The left atrial appendage (LAA) is the primary source of thromboembolic events in patients with non-valvular atrial fibrillation (NVAF). Therefore, detection of LAA thrombosis and severe spontaneous echo contrast (SEC) is crucial for risk stratification and management of patients with NVAF.

Methods

We retrospectively enrolled 327 patients with non-paroxysmal NVAF and collected 34 clinical and echocardiographic variables. Three machine learning approaches (SVM-RFE, Boruta, and LASSO) were employed for feature selection to construct logistic regression models. Model performance was evaluated using receiver operating characteristic (ROC) curves, calibration curves, decision curve analysis (DCA), and clinical impact curves (CIC). Reclassification analysis was performed using net reclassification improvement (NRI) and integrated discrimination improvement (IDI).

Results

LAA thrombosis or severe SEC was detected in 40 (12.2%) patients.
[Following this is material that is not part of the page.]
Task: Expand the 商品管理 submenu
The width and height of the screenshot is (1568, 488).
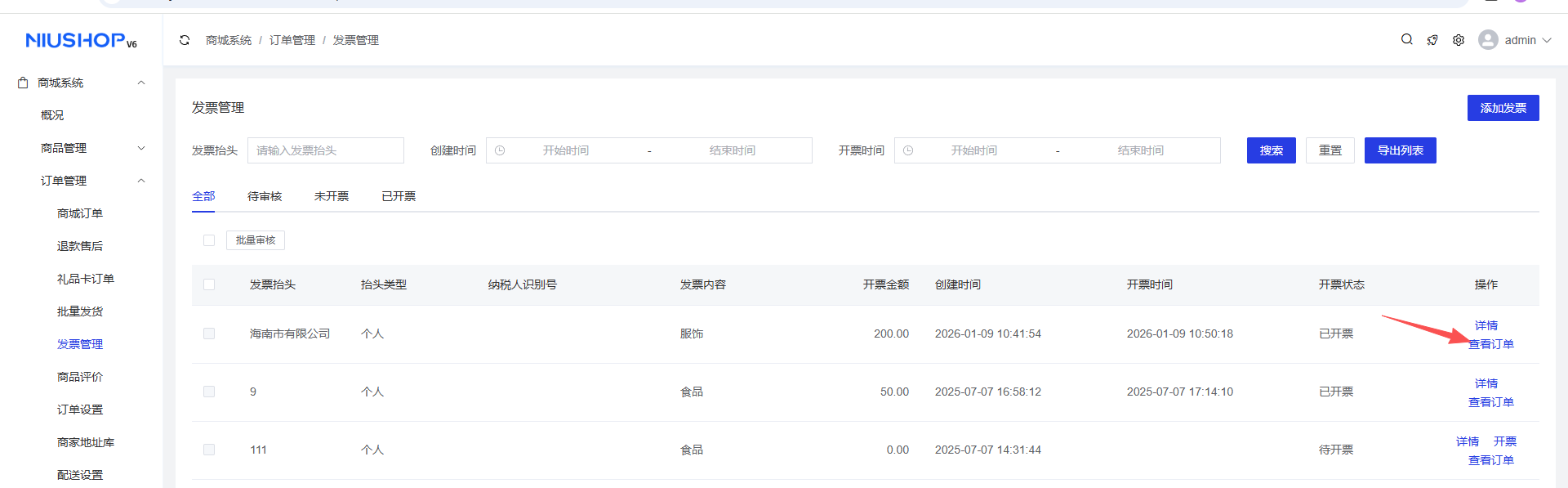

The three machine learning algorithms demonstrated comparable area under the curve (AUC) performance, with values of 0.88 for SVM-RFE, 0.89 for LASSO, and 0.89 for Boruta. The final nomogram was constructed using variables selected by all three machine learning models. It achieved an AUC of 0.88 (95% CI: 0.83–0.93), which was significantly higher than that of the CHA2DS2-VASc score (AUC = 0.68, p < 0.001). DCA and CIC analyses showed high net benefits across a wide range of threshold probabilities. Reclassification analysis revealed an NRI of 0.957 and IDI of 0.254 (both p < 0.001) when compared with the CHA2DS2-VASc score.

Conclusions

This exploratory study suggests that the proposed nomogram may help estimate the risk of LAA thrombosis/severe SEC in patients with non-paroxysmal NVAF. The model may be useful for risk stratification and may inform clinical decision-making regarding the necessity of TEE in patients with non-paroxysmal NVAF, but its clinical reliability requires further validation in larger, independent, prospective cohorts.